Clin Res Cardiol (2022).

3D cardiac damage analysis using a combined immunofluorescent and whole mount histological staining approach
S. Korste1, E. Haj-Yehia1, P. Stock1, U. Hendgen-Cotta1, T. Rassaf1, M. Totzeck1
1Klinik für Kardiologie und Angiologie, Universitätsklinikum Essen, Essen;

Background Myocardial infarction (MI) is the leading cause of death worldwide. In the past years, multi-target therapies to simultaneously increase cardiomyocyte survival, preserve endothelial integrity and modulate immune response have been proposed as the most promising approach to maximise cardioprotection. Specific analysis tools to characterize all these components are a prerequisite for the assessment of these strategies. To solve this task, we developed a light sheet fluorescence microscopy (LSFM) based workflow, incorporating immunofluorescent and whole mount histological staining of an intact murine heart.

Methods & Results We subjected mice to an in vivo ischemia/reperfusion (I/R) protocol with 45 min of ischemia and 24 h or 5 d reperfusion.

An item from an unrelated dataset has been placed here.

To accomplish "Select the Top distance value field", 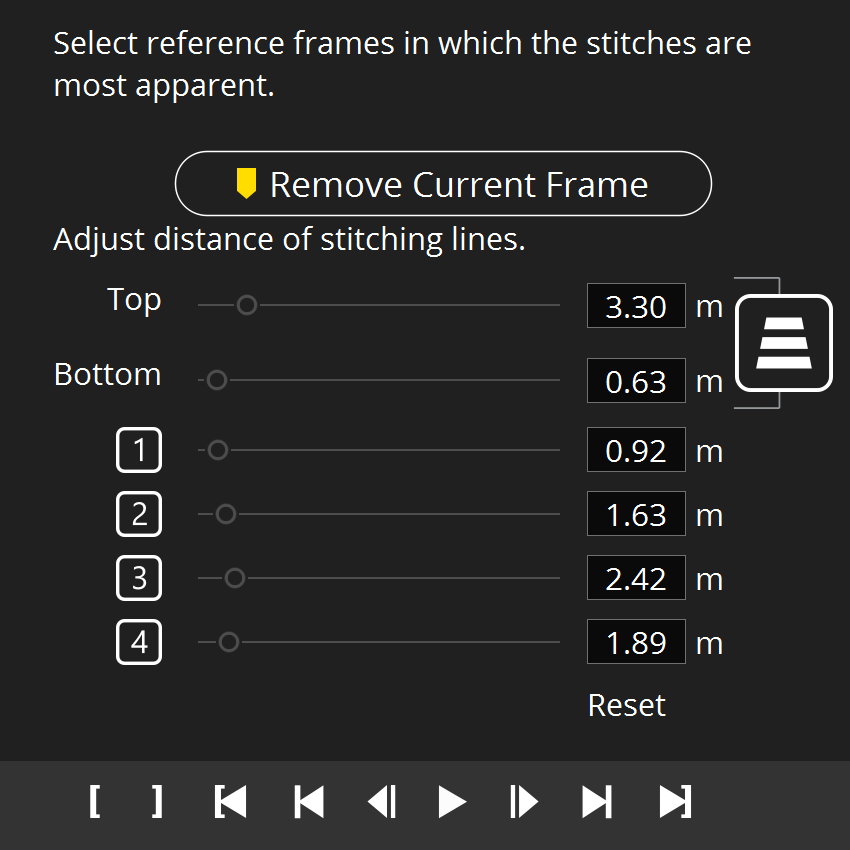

To determine endothelial integrity and immune cell population sizes and localisation, mice were intravenously injected with fluorophore labelled CD31, Ly6G and F4/80 antibodies. Mice were sacrificed 10 min after injection and hearts were extracted. After fixation, hearts were dehydrated with ethanol, bleached with peroxide and stained with eosin and TO-PRO-3 for nuclear visualization. Hearts were again dehydrated with ethanol and cleared with ethyl cinnamate. Hearts were imaged in total with a z step size of 10µm using a LaVision Biotec Blaze light sheet microscope. 3D modelling was done using Imaris software and custom python scripts were used for HE-pseudocolor conversion. At 24 h of reperfusion, the infarct area presented as CD31neg and eosinhigh, while being surrounded by Ly6Gpos cells. Furthermore, CD31neg and eosinhigh volumes were comparable in size, with eosinhigh volumes being slightly larger. At 5 d of reperfusion, infarct area was characterized by eosinlow staining and a mixture of CD31neg and unorganized CD31pos tissue (CD31curly). Ly6Gpos cells were still found at the edge of eosinlow and CD31curly volumes, while F4/80pos cells were located throughout the infarct zone. Additional analyses using HE-pseudocolor conversion with eosin and TO-PRO-3 allowed for similar assessments regarding tissue damage and immune cell infiltration into the myocardium. Furthermore, infarct size determined by CD31neg and eosinhigh staining at 24 h of reperfusion correlated with ejection fraction (EF) reduction and plasma troponin levels.

Conclusion We here provide a readily available protocol for analysis of all three parameters of importance in myocardial infarction: tissue survival, endothelial integrity and immune response. Furthermore, infarct size determined by our approach is comparable to other parameters such as EF reduction and troponin levels. In addition, HE-pseudocolor conversion allows for traditional histological analysis in 3D, drastically reducing time and effort and allowing for fine structure volumetric analysis.